What are practical outcomes of adding a CNAME record to an apex? What breaks?

Question

There's this canonical question, but it essentially comes down to "it's not allowed by the RFCs." I don't think that's helpful. What I'd like to know is what exactly breaks and how?

Let's say there's one DNS server with a CNAME record at an apex. What are the practical consequences of this? There must be something other than "this behavior doesn't conform to the RFCs"?

For example, some mail servers might not see the MX records. Okay, anything else?

TLD will drop the zone? That's not something the RFCs mandates them to do, right? Which means that they'll do this if they specifically decide to stop this sort of "disease." But so far my domain works. And apparently there are DNS servers that allow CNAME records at an apex (not a what-if situation). I mean real CNAME records. Not what e.g. Cloudflare does.

This clearly contradicts the standard, and one shouldn't do this to be on the safe side. On the other hand, when a DNS client receives a CNAME reply for an apex domain, will it decide to ignore the reply? I think, possible but unlikely (see the Postel's law).

As for zone transfers (suggested by Håkan Lindqvist), AFAICS it's a mechanism used to replicate data to secondary servers.
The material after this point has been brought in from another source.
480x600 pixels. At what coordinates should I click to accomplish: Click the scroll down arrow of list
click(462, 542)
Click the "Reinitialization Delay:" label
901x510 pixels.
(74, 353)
But not every implementation uses it, they can be disabled for security reasons (and I'd expect them to be disabled most of the time). And if the implementation (of a DNS server) used by a registrar does use them, it's unlikely that the registrar will use different implementations on primary/secondary servers. Although there's probably still the case when a registrar decides to switch to some other implementation.

Another issue is that generally you can't use https with such aliases. Unless the target host has a certificate for the source domain. The reason Cloudflare gets away with this is: it proxies the http requests (to be more precise, it works if you tell it to proxy the requests). Moreover, only the zone owner sees the CNAME record. The rest of the world sees A records pointing to the Cloudflare servers, which are thus able to obtain a certificate.
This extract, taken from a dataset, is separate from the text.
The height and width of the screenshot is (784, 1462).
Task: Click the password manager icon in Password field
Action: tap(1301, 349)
And now (considering the last point) this starts looking bad. But theoretically there's some room for practical application (no need for mail and the target server has the certificate).

That's what I'd have liked to hear. Still, am I missing something?

At some point I thought that this might be a path for a change. Like they did in HTML5 (pave the cowpaths). But considering the limitations this doesn't seem very likely.

To make it clear I'm not arguing for CNAMEs at an apex. I just think that "because it breaks this, this and this" is a better reason than "because it's not allowed."

The relevant articles I find interesting:

• Why a domain’s root can’t be a CNAME — and other tidbits about the DNS
• Introducing CNAME Flattening: RFC-Compliant CNAMEs at a Domain's Root
• CNAME at the apex of a zone

Answer 1

This is not an example of a situation where one can really say "what breaks" so much as that it's conceptually not possible to do what is asked.
So while "it's not allowed by the protocol" doesn't explain why, it actually makes some sense as an answer to the question.

Regarding why:

Adding a CNAME record defines that the owner name (the name where that record is added) is an alias for a different name (the canonical name that the CNAME record points to).
A domain name that is an alias cannot have records of its own, as that would be in direct conflict with this name being an alias. (To be clear, the entire name is an alias, regardless of the requested record type.)

The zone apex is not actually special in terms of this behavior, other than it always needs to have records of its own. At the very least it must have SOA and NS. This means that making it an alias (by adding CNAME) is conceptually impossible.

What is possible, and is supported by some nameserver implementations, is some means of dynamically generating specific records instead of having a CNAME record.
That has the advantage that it has little DNS protocol impact in terms of answering regular queries, it's just an implementation detail of how that particular nameserver decides what records exist and what values they have, it does however results in limited interoperability in terms of being able to do zone transfers and such.

Better yet, if the intended use for this record is with some protocol that allows use of SRV/SVCB, rather than relying on directly referencing hostnames, that has no need for CNAME-based hacks, like what is often used for "legacy" protocols (as in predating the use of SRV, SVCB, etc) such as typical web browser use of HTTP/HTTPS.